◆ **WHAT IS EXPECTED**
Among the records that follow, how many lines contain the word "will"? Give the number and no other words.

[Collected data entries]
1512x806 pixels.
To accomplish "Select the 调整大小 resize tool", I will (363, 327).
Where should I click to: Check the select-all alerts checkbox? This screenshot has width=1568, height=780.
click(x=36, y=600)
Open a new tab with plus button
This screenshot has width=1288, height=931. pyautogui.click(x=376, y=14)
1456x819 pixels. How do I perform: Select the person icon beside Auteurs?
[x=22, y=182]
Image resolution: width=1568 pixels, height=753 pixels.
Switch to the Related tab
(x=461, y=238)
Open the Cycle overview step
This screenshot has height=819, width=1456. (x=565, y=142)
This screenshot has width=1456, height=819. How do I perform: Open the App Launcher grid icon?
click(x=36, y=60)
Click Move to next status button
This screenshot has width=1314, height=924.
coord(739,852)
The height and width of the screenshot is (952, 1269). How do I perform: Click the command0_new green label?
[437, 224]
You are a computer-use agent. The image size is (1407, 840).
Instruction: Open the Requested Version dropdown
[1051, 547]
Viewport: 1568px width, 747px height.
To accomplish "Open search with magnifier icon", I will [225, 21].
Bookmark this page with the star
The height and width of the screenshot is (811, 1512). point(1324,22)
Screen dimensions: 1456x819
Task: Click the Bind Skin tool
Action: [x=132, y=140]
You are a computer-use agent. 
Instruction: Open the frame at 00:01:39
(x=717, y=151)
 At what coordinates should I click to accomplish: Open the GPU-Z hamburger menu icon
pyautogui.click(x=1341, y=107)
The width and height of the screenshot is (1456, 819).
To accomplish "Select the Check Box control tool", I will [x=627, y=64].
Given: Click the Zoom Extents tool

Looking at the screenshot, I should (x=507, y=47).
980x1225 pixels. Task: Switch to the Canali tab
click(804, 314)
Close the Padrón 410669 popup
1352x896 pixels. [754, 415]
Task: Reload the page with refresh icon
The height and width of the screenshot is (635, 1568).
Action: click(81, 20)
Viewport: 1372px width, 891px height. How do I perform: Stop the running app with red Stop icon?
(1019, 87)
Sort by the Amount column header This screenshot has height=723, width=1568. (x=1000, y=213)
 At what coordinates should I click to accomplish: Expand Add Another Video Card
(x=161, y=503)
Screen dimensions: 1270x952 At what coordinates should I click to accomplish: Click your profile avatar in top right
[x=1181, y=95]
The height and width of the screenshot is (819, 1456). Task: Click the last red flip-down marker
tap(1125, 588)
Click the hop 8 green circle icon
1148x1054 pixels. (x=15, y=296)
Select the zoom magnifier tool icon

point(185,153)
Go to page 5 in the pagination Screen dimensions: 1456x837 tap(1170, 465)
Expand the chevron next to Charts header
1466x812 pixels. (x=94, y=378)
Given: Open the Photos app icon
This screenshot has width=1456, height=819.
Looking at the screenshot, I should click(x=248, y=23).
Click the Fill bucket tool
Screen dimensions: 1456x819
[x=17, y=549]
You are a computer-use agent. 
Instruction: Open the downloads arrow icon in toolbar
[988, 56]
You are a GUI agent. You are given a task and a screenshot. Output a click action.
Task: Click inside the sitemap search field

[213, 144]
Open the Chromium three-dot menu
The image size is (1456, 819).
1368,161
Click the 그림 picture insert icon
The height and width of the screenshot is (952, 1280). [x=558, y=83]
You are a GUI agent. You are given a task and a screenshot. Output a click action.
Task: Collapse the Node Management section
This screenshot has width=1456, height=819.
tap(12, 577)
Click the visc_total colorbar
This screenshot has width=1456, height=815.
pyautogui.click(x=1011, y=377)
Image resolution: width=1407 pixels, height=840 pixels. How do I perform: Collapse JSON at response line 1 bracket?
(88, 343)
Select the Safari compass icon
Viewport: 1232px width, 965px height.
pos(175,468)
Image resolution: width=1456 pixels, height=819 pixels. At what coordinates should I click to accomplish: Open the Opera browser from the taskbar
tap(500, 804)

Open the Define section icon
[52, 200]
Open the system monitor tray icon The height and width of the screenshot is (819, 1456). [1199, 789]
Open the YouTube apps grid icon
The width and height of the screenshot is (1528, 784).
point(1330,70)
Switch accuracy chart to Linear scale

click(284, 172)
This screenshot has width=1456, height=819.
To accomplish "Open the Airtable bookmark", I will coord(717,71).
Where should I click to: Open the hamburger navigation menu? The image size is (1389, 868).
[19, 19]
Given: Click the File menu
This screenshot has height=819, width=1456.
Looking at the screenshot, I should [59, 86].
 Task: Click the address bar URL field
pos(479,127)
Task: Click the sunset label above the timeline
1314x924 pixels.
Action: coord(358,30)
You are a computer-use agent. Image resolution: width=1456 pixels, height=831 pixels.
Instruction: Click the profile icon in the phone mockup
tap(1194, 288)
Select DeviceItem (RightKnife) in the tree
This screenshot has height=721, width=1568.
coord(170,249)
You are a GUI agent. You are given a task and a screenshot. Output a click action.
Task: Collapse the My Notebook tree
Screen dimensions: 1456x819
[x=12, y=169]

◆ **TASK OUTPUT**
4